TsinghuaDatabaseGroup / DB-GPT

An LLM Based Diagnosis System (https://arxiv.org/pdf/2312.01454.pdf)
http://dbgpt.dbmind.cn/
Apache License 2.0
522 stars 74 forks source link

How is workload_sqls obtained in main.py #71

Open andyyosshi opened 8 months ago

andyyosshi commented 8 months ago

Hello,

I am trying to understand about the workload_sqls that is being fed into main.py. Could you explain to me how these SQLs are being derived?

Is the information being extracted from the pg_stat_statements view?

zhouxh19 commented 8 months ago

Yes, you can obtain workload_sqls from pg_stat_statements by filtering out queries over the 'postgres' database (https://github.com/TsinghuaDatabaseGroup/DB-GPT/blob/main/utils/database.py#L330).

However, as mentioned in README, pg_stat_statements does not support time-period-based filtering and the obtained queries may not be within the anomaly period. A better choice is to (1) directly extract queries from the anomaly trigging scripts (for test only) or (2) utilize advanced tools in commercial databases (e.g., AWR report in Oracle).

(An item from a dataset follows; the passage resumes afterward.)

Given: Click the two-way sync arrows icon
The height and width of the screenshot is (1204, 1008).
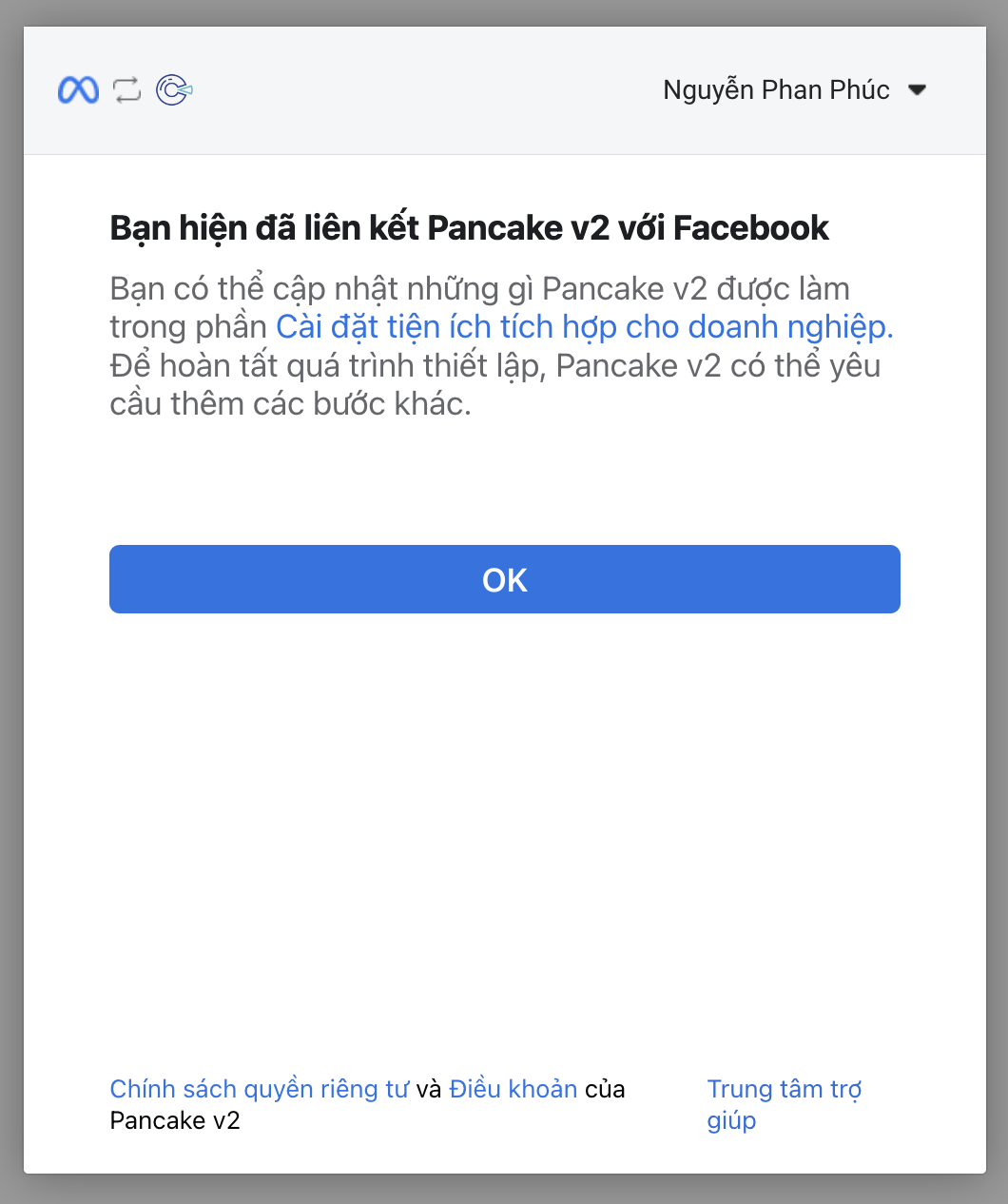Looking at the screenshot, I should tap(126, 90).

Queries can be most critical for finding useful root causes. Thus, if you have any better strategies to extract representative historical queries during a time period (as we know, logging all the queries can be unaffordable). Please let us know -:)

andyyosshi commented 8 months ago

Thank you for your detailed response, it was very informative.

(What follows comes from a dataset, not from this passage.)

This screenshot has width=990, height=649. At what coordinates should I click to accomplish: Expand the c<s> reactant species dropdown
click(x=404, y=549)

Firstly, I appreciate your clear explanation on how to obtain workload_sqls from pg_stat_statements. Your advice on filtering queries on the 'postgres' database was particularly useful.

I also noted your suggestion regarding the issue with time-based filtering. I do not fully understand yet the strategy for extracting representative historical queries over a specific period.

Therefore, I would like to further explore this matter. Thank you very much.